The Solomon Islands flag (18 November 1977) comprises a thin yellow diagonal band from lower hoist to upper fly, forming a blue upper triangle (canton side) with five white stars and a green lower triangle. Blue evokes the ocean, rivers, and rain; green the land’s fertility; yellow the sun. The five stars originally denoted the five districts and today express unity among the main island groups. Chosen via a national competition before independence (1978), the flag typically uses a 1:2 ratio; construction sheets standardise star placement and stripe width for legibility. Although precise Pantone values are not fixed in law, public practice maintains consistent shades. Protocol mirrors international norms, including precedence with foreign flags and half‑masting for mourning. The design has remained unchanged, signalling continuity amid evolving provincial administration.
Adopted on 18 November 1977, the flag of the Solomon Islands is a geometric synthesis of land, sea, sunlight, and unity. The thin yellow diagonal band, set between a blue upper triangle and a green lower triangle, produces a clear, modern composition whose meaning has proved durable from late colonial transition through independence and into the present.

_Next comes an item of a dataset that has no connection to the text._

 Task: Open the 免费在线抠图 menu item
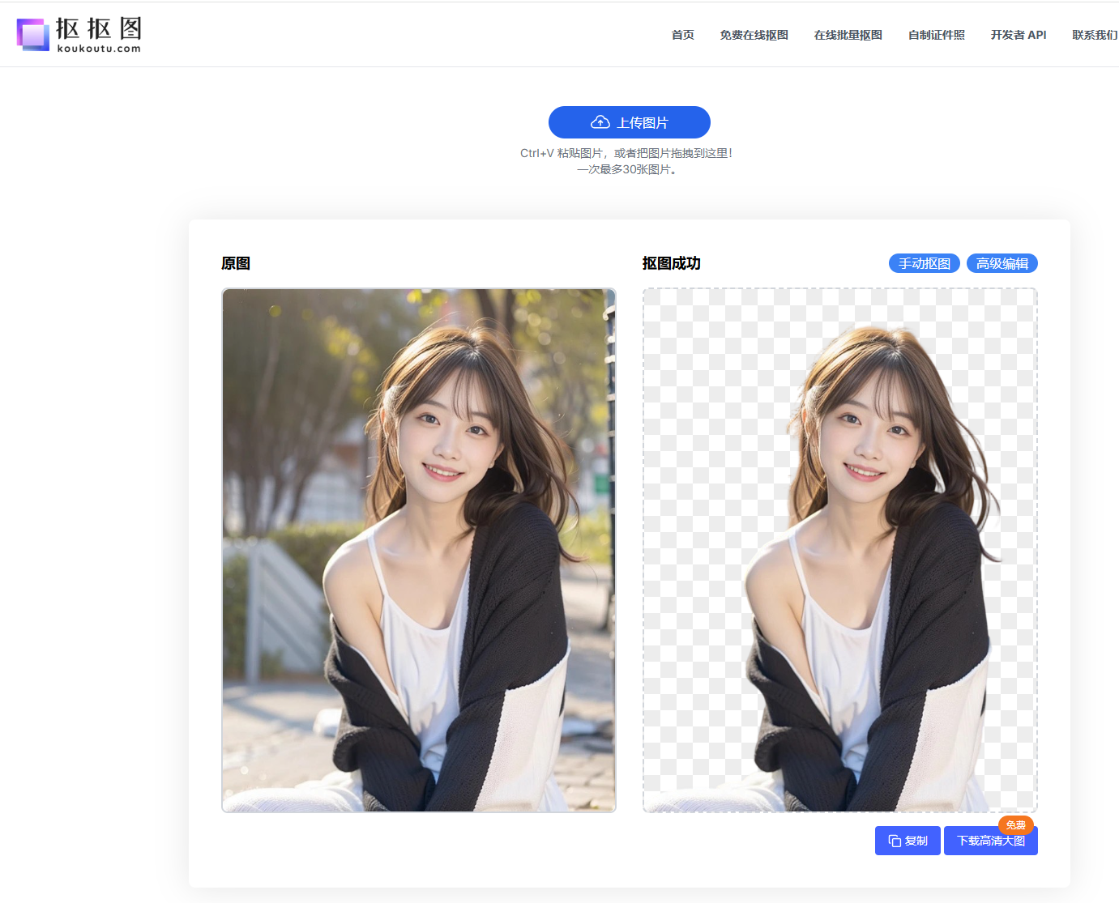754,35
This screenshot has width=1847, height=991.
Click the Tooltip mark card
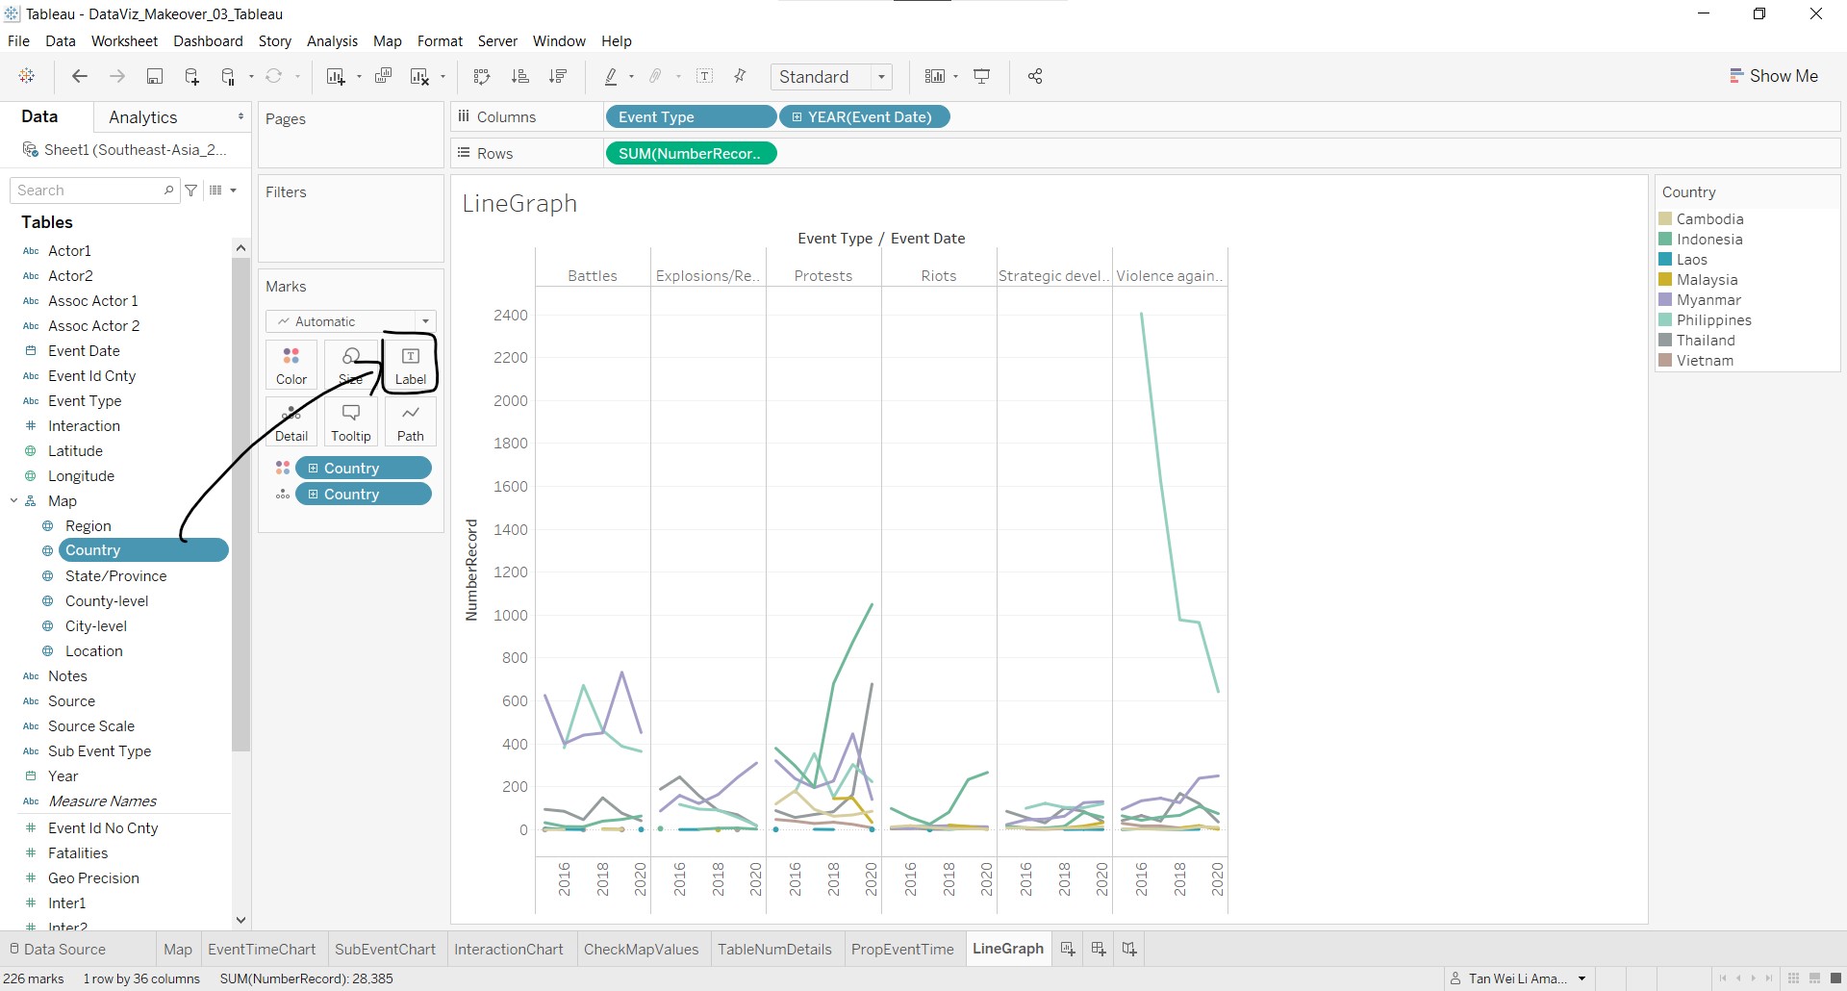pos(350,421)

From Protectorate Ensigns to a National Emblem Under British rule (from 1893), the islands used the Union Jack and later Blue Ensigns defaced with local badges. Those badges evolved across the twentieth century, moving from narrow, district‑specific images toward a broader heraldic language. In the run‑up to independence, a national competition invited citizens to submit designs for a new flag that would be simple, legible at distance, and resonant across the archipelago. The selected scheme—blue, yellow, and green with five white stars in the canton—was approved in November 1977, eight months before independence, enabling a staged transition of symbols.

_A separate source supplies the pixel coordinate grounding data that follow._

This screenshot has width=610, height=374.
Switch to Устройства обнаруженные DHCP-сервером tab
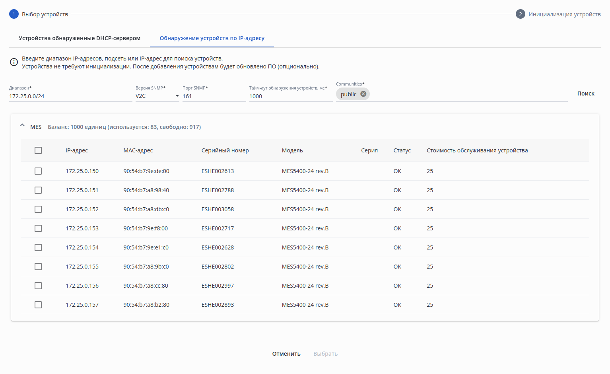(80, 38)
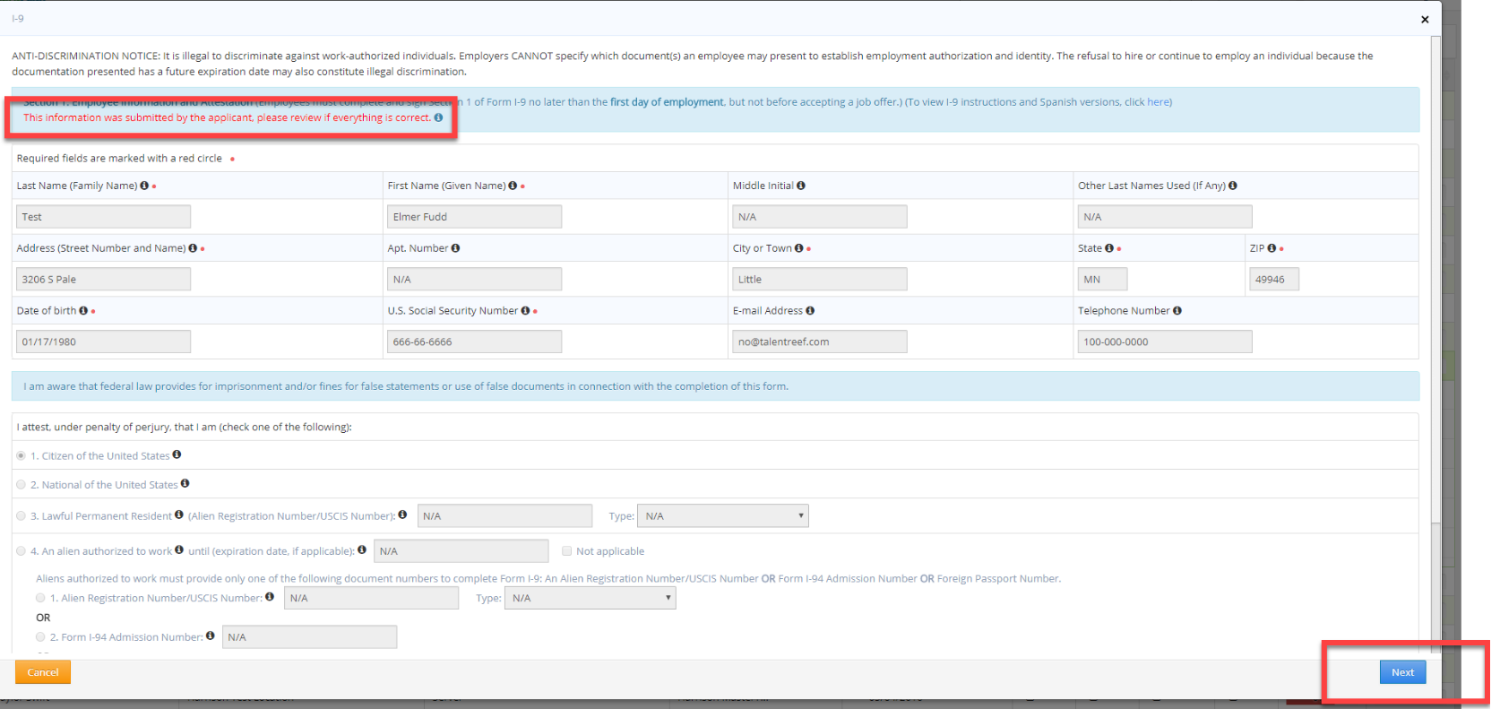Click the Next button
This screenshot has width=1500, height=709.
1402,672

Composition, Proportion, and Construction The flag typically uses a 1:2 ratio. A narrow yellow stripe runs diagonally from the lower hoist to the upper fly, dividing the field into two large right triangles: blue above (at the hoist side) and green below (at the fly side). Five white five‑pointed stars occupy the blue canton, arranged in a distinctive pattern that reads cleanly on cloth and in print. Government drawings standardise the stripe’s width, the stars’ diameters, and their coordinates relative to the flag’s edges, helping manufacturers maintain recognisability across sizes.
Colour and Symbolism Blue signifies the surrounding ocean as well as rivers and rainfall essential to island life; green represents the land’s fertility, forests, and agriculture; yellow denotes sunlight and hope. At adoption, the five stars were linked to the five administrative districts; as provincial structures changed, the stars came to express unity among the principal island groups and, more broadly, the nation’s plurality. The palette mirrors natural contrasts that hold in tropical light and against maritime backdrops.
Protocol
and Usage Flag etiquette follows international practice: respectful handling; sunrise‑to‑sunset display unless illuminated; precedence rules when flown with foreign flags; and dignified retirement of worn banners. Half‑masting is ordered during national mourning. The banner is prominent on public buildings, in schools, at sporting events, and in diplomatic representation, where its diagonal banding aids recognition on moving fabric and in broadcast frames.
Continuity Since independence in 1978, the design has remained unchanged, providing stability despite administrative shifts. Ministries issue model artwork to discourage drift in star placement and stripe width, and procurement guidance maintains a consistent blue, yellow, and green across textile batches.
In sum, the Solomon Islands flag uses a spare geometry to map nature and community: sea and land divided by sunlight, five stars for unity, and a composition engineered for clarity from village mast to international arena.